# Assignment 2: Exploratory Data Analysis and K Nearest Neighbors Classification

For this assignment you will perform exploratory data analysis to visualize wine dataset using Scikit Learn. And, you will explore the bias/variance trade-off by applying k-nearest neighbors classification to the Wine dataset and varying the hyperparameter k.
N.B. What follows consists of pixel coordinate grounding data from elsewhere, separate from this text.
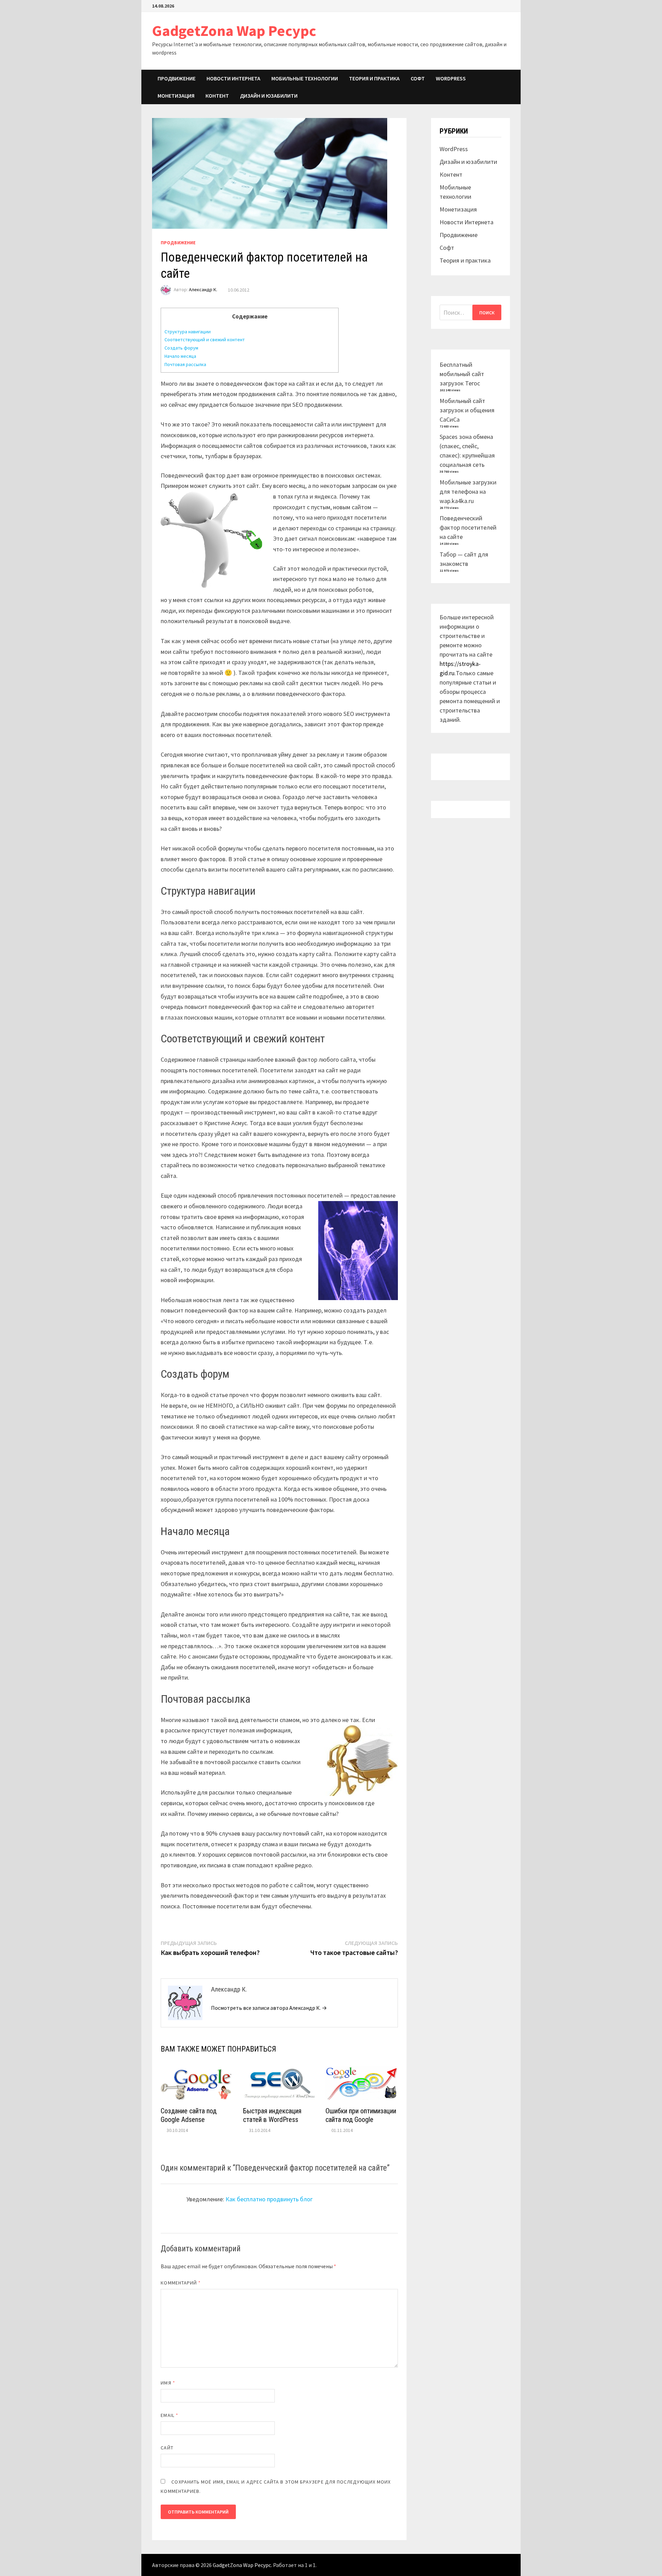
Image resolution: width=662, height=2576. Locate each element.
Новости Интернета (233, 78)
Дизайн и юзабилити (269, 95)
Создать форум (181, 348)
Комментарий (181, 2283)
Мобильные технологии (304, 78)
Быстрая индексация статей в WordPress (272, 2115)
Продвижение (176, 78)
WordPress (451, 78)
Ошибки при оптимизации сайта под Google (360, 2115)
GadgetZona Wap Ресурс (234, 30)
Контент (217, 95)
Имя (168, 2383)
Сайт (167, 2448)
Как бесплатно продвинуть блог (269, 2199)
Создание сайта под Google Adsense (189, 2115)
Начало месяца (180, 356)
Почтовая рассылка (185, 364)
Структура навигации (187, 331)
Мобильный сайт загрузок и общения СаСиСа (467, 410)
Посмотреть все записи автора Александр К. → (269, 2007)
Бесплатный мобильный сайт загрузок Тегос (462, 374)
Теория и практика (374, 78)
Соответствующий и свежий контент (204, 339)
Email (169, 2415)
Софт (418, 78)
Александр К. (203, 290)
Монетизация (176, 95)
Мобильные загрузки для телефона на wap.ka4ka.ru (468, 491)
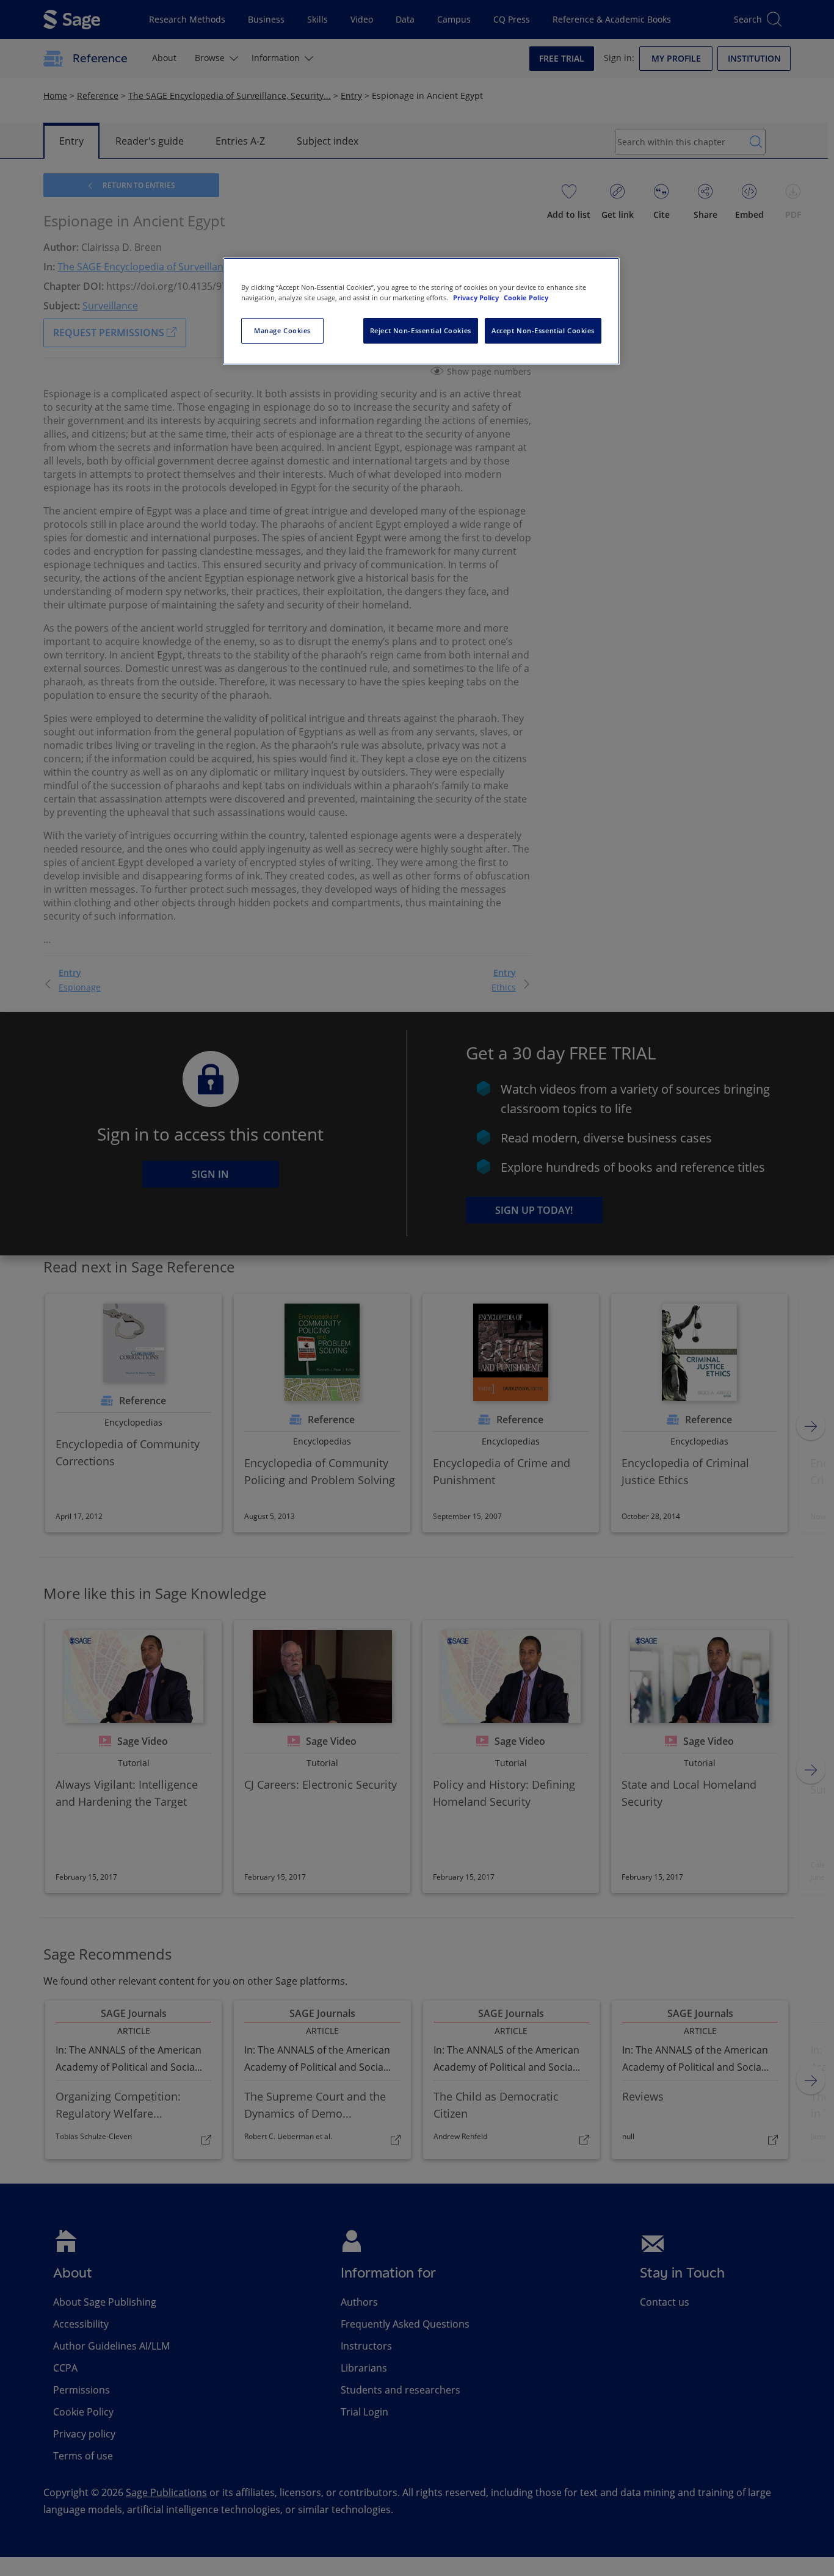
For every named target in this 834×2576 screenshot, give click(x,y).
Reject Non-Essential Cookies (420, 330)
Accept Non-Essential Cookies (543, 330)
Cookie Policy (526, 297)
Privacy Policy (477, 297)
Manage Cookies (282, 330)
Documentation for Scikit Learn:
+ The top level documenation page is here: https://scikit-learn.org/stable/index.html
+ The API for the KNearestNeighborsClassifier is here: https://scikit-learn.org/stable/modules/generated/sklearn.neighbors.KNeighborsClassifier.html#sklearn.neighbors.KNeighborsClassifier
+ The User Guide for KNearestNeighborsClassifier is here: https://scikit-learn.org/stable/modules/neighbors.html#classification
+ Scikit Learn provides many Jupyter notebook examples on how use the toolkit. These Jupyter notebook examples can be run on MyBinder: https://scikit-learn.org/stable/auto_examples/index.html

For more information about the Wine dataset, see this page https://scikit-learn.org/stable/modules/generated/sklearn.datasets.load_wine.html.

In [None]:
import matplotlib.pyplot as plt
from mpl_toolkits.mplot3d import Axes3D
from sklearn import datasets
from sklearn import neighbors
from sklearn.model_selection import train_test_split
from pandas import DataFrame

##  Load Wine dataset

In [None]:
wine = datasets.load_wine()
X = wine.data
y = wine.target

## Part 1 Exploratory Data Analysis

### Dataset size

In [None]:
print("Number of instances in the wine dataset:", X.shape[0])
print("Number of features in the wine dataset:", X.shape[1])
print("The dimension of the data matrix X is", X.shape)

In [None]:
X

The `y` vector length is 178. It has three unique values: 0, 1 and 2. Each value represents a kine of wine.

In [None]:
y

### Descriptive statistics

Show the summary table of wine data including min, max, median, and quantiles

In [None]:
y.shape

In [None]:
dir(wine)

In [None]:
import numpy as np
import pandas as pd
wine_df = pd.DataFrame(data= np.c_[wine['data'], wine['target']],
                     columns= wine['feature_names'] + ['target'])

In [None]:
wine_df.describe()

In [None]:
wine.target_names

In [None]:
wine.feature_names

### (TODO) Part 1a Draw box plots

Draw four box plots for attributes: alcohol, malic_acid, ash, alcalinity_of_ash. Use color to show the different target class.

Some links to help you:

https://seaborn.pydata.org/generated/seaborn.boxplot.html

https://matplotlib.org/stable/api/_as_gen/matplotlib.pyplot.boxplot.html

In [None]:
import matplotlib.pyplot as plt
import seaborn as sns

In [None]:
## Insert your code here...

### (TODO) Part 1b
Based on the box plots, if you were only allowed to choose one attribute which attribute would you choose? Whay?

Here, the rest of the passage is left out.